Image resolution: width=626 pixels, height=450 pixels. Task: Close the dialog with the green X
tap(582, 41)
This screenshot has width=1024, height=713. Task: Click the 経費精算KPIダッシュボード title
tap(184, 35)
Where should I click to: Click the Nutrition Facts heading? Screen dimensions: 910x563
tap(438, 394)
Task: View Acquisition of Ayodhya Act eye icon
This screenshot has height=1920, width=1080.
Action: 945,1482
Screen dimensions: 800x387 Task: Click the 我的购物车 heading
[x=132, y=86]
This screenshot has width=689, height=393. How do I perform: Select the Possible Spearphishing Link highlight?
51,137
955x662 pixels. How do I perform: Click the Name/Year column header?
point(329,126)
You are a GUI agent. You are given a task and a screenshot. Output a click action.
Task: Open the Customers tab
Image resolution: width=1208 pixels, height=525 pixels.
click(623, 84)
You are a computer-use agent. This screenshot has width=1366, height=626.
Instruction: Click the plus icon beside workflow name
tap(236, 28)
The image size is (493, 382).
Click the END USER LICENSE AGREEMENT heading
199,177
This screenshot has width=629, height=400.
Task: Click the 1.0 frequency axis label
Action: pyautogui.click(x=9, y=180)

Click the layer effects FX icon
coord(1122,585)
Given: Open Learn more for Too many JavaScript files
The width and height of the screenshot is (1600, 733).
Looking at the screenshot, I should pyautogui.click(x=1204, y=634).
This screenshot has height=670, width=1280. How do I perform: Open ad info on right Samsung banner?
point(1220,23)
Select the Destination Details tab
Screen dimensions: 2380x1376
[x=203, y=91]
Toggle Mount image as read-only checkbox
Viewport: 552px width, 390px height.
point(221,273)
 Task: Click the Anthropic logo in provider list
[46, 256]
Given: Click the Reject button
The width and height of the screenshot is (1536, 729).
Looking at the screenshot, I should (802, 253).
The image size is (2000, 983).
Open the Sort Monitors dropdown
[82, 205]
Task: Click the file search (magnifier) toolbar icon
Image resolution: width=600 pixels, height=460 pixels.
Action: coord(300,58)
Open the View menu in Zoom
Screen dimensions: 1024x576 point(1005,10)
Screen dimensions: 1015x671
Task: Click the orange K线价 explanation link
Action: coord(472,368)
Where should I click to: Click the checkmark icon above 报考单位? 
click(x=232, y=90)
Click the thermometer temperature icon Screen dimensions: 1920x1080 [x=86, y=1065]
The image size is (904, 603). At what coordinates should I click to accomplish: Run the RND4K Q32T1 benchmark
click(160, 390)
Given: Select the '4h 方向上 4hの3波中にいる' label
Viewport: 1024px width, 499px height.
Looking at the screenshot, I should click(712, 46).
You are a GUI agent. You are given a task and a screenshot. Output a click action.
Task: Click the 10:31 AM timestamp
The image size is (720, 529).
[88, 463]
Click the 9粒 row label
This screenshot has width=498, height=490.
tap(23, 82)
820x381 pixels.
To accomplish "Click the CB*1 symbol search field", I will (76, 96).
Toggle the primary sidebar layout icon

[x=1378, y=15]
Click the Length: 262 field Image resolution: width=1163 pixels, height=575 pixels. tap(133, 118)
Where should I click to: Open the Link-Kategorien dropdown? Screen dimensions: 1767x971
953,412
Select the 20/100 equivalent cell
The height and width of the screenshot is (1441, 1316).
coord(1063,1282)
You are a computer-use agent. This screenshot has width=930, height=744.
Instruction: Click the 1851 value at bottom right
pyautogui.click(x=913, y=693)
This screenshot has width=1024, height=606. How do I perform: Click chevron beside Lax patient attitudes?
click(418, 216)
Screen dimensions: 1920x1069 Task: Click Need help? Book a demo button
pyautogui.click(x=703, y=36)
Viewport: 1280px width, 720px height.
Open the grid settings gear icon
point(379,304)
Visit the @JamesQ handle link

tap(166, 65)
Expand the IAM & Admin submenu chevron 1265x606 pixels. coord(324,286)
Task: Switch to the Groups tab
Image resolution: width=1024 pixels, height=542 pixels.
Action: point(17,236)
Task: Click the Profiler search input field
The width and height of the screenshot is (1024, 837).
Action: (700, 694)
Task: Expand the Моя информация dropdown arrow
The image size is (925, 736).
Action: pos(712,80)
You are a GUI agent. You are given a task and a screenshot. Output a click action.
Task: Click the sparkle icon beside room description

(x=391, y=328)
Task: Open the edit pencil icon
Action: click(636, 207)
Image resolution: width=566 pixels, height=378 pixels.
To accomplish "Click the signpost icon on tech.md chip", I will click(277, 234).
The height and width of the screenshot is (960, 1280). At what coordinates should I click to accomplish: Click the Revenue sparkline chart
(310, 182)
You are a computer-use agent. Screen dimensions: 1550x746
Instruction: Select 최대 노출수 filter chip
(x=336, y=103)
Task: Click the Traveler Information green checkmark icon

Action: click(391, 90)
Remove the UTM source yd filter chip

• Task to complete: Would you please transcribe all of the entries above exactly?

• Task answer:
Image resolution: width=626 pixels, height=450 pixels. Task: Close the dialog with the green X
tap(582, 41)
This screenshot has width=1024, height=713. Task: Click the 経費精算KPIダッシュボード title
tap(184, 35)
Where should I click to: Click the Nutrition Facts heading? Screen dimensions: 910x563
tap(438, 394)
Task: View Acquisition of Ayodhya Act eye icon
This screenshot has height=1920, width=1080.
Action: 945,1482
Screen dimensions: 800x387 Task: Click the 我的购物车 heading
[x=132, y=86]
This screenshot has width=689, height=393. How do I perform: Select the Possible Spearphishing Link highlight?
51,137
955x662 pixels. How do I perform: Click the Name/Year column header?
point(329,126)
You are a GUI agent. You are given a task and a screenshot. Output a click action.
Task: Open the Customers tab
Image resolution: width=1208 pixels, height=525 pixels.
click(623, 84)
You are a computer-use agent. This screenshot has width=1366, height=626.
Instruction: Click the plus icon beside workflow name
tap(236, 28)
The image size is (493, 382).
Click the END USER LICENSE AGREEMENT heading
199,177
This screenshot has width=629, height=400.
Task: Click the 1.0 frequency axis label
Action: pyautogui.click(x=9, y=180)

Click the layer effects FX icon
coord(1122,585)
Given: Open Learn more for Too many JavaScript files
The width and height of the screenshot is (1600, 733).
Looking at the screenshot, I should pyautogui.click(x=1204, y=634).
This screenshot has height=670, width=1280. How do I perform: Open ad info on right Samsung banner?
point(1220,23)
Select the Destination Details tab
Screen dimensions: 2380x1376
[x=203, y=91]
Toggle Mount image as read-only checkbox
Viewport: 552px width, 390px height.
point(221,273)
 Task: Click the Anthropic logo in provider list
[46, 256]
Given: Click the Reject button
The width and height of the screenshot is (1536, 729).
Looking at the screenshot, I should (802, 253).
The image size is (2000, 983).
Open the Sort Monitors dropdown
[82, 205]
Task: Click the file search (magnifier) toolbar icon
Image resolution: width=600 pixels, height=460 pixels.
Action: coord(300,58)
Open the View menu in Zoom
Screen dimensions: 1024x576 point(1005,10)
Screen dimensions: 1015x671
Task: Click the orange K线价 explanation link
Action: coord(472,368)
Where should I click to: Click the checkmark icon above 报考单位? 
click(x=232, y=90)
Click the thermometer temperature icon Screen dimensions: 1920x1080 [x=86, y=1065]
The image size is (904, 603). At what coordinates should I click to accomplish: Run the RND4K Q32T1 benchmark
click(160, 390)
Given: Select the '4h 方向上 4hの3波中にいる' label
Viewport: 1024px width, 499px height.
Looking at the screenshot, I should click(712, 46).
You are a GUI agent. You are given a task and a screenshot. Output a click action.
Task: Click the 10:31 AM timestamp
The image size is (720, 529).
[88, 463]
Click the 9粒 row label
This screenshot has width=498, height=490.
tap(23, 82)
820x381 pixels.
To accomplish "Click the CB*1 symbol search field", I will (76, 96).
Toggle the primary sidebar layout icon

[x=1378, y=15]
Click the Length: 262 field Image resolution: width=1163 pixels, height=575 pixels. tap(133, 118)
Where should I click to: Open the Link-Kategorien dropdown? Screen dimensions: 1767x971
953,412
Select the 20/100 equivalent cell
The height and width of the screenshot is (1441, 1316).
coord(1063,1282)
You are a computer-use agent. This screenshot has width=930, height=744.
Instruction: Click the 1851 value at bottom right
pyautogui.click(x=913, y=693)
This screenshot has width=1024, height=606. How do I perform: Click chevron beside Lax patient attitudes?
click(418, 216)
Screen dimensions: 1920x1069 Task: Click Need help? Book a demo button
pyautogui.click(x=703, y=36)
Viewport: 1280px width, 720px height.
Open the grid settings gear icon
point(379,304)
Visit the @JamesQ handle link

tap(166, 65)
Expand the IAM & Admin submenu chevron 1265x606 pixels. coord(324,286)
Task: Switch to the Groups tab
Image resolution: width=1024 pixels, height=542 pixels.
Action: point(17,236)
Task: Click the Profiler search input field
The width and height of the screenshot is (1024, 837).
Action: (700, 694)
Task: Expand the Моя информация dropdown arrow
The image size is (925, 736).
Action: pos(712,80)
You are a GUI agent. You are given a task and a screenshot. Output a click action.
Task: Click the sparkle icon beside room description

(x=391, y=328)
Task: Open the edit pencil icon
Action: click(636, 207)
Image resolution: width=566 pixels, height=378 pixels.
To accomplish "Click the signpost icon on tech.md chip", I will click(277, 234).
The height and width of the screenshot is (960, 1280). At what coordinates should I click to accomplish: Click the Revenue sparkline chart
(310, 182)
You are a computer-use agent. Screen dimensions: 1550x746
Instruction: Select 최대 노출수 filter chip
(x=336, y=103)
Task: Click the Traveler Information green checkmark icon

Action: click(391, 90)
Remove the UTM source yd filter chip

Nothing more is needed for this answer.